Input data Block Start

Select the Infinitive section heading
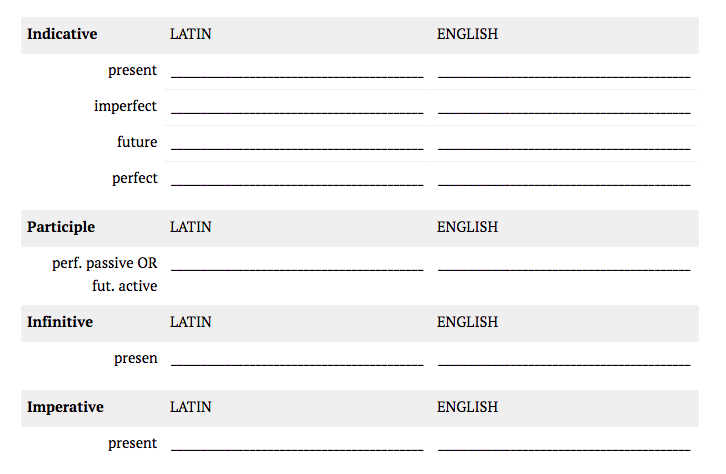The image size is (726, 474). click(60, 322)
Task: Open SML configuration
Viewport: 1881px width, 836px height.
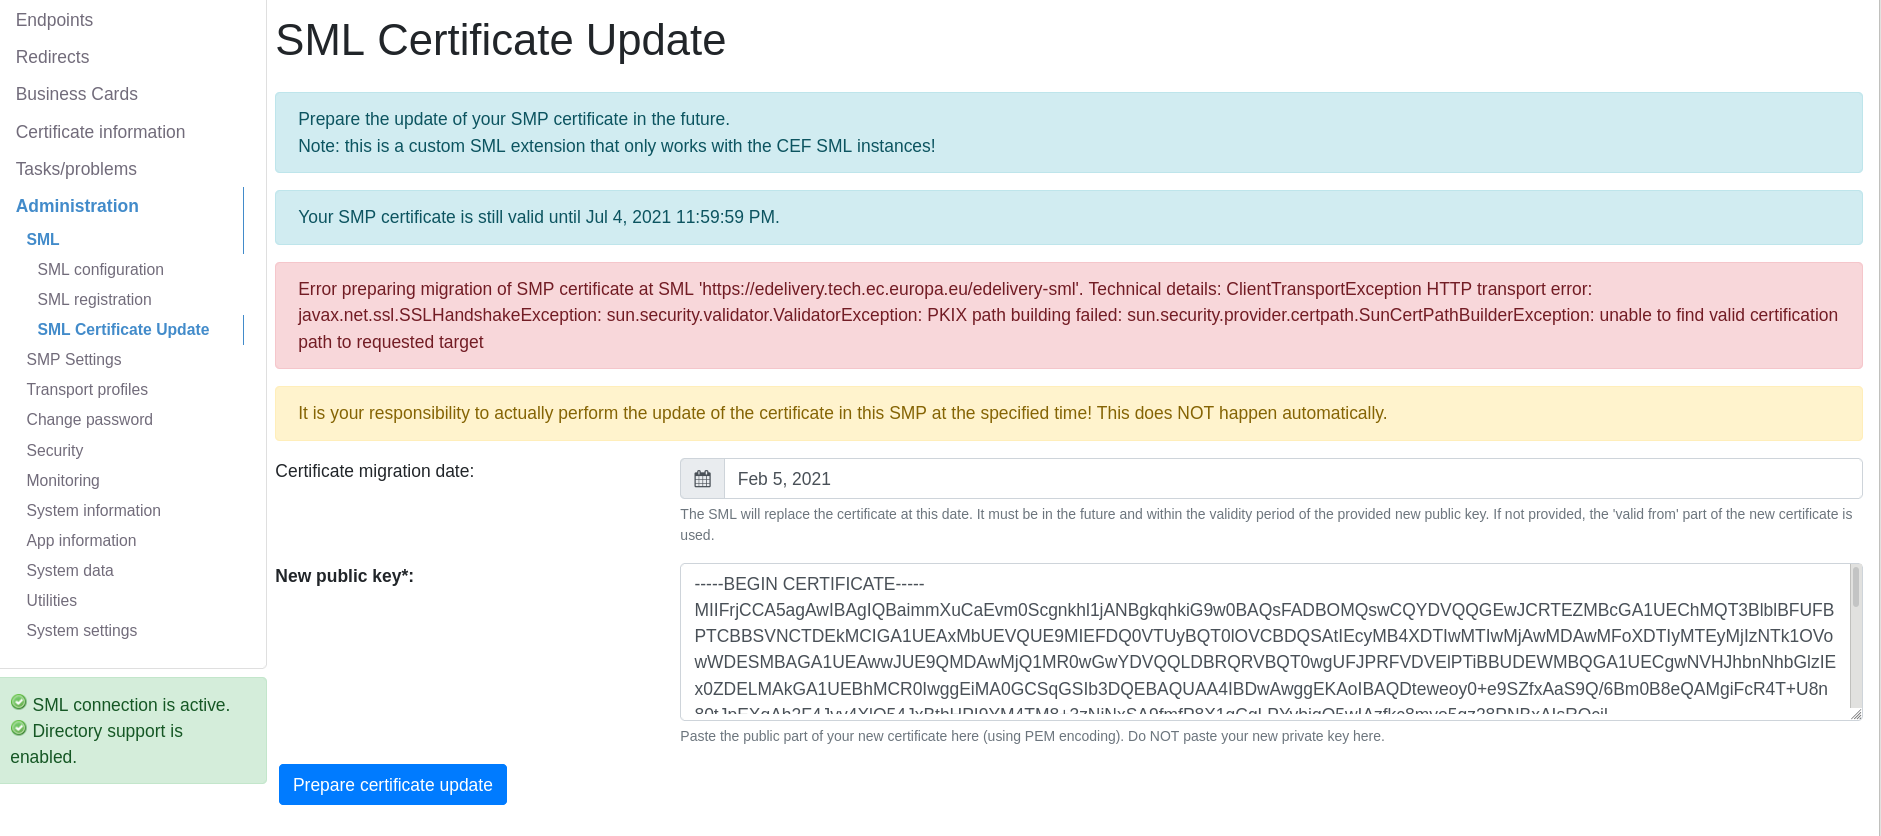Action: 100,269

Input data Block End

**Action item**. All of the entries, apart from the pictures, must be returned exactly.

**Solution to this problem**.
Select the Infinitive section heading
The image size is (726, 474). click(60, 322)
Task: Open SML configuration
Viewport: 1881px width, 836px height.
Action: 100,269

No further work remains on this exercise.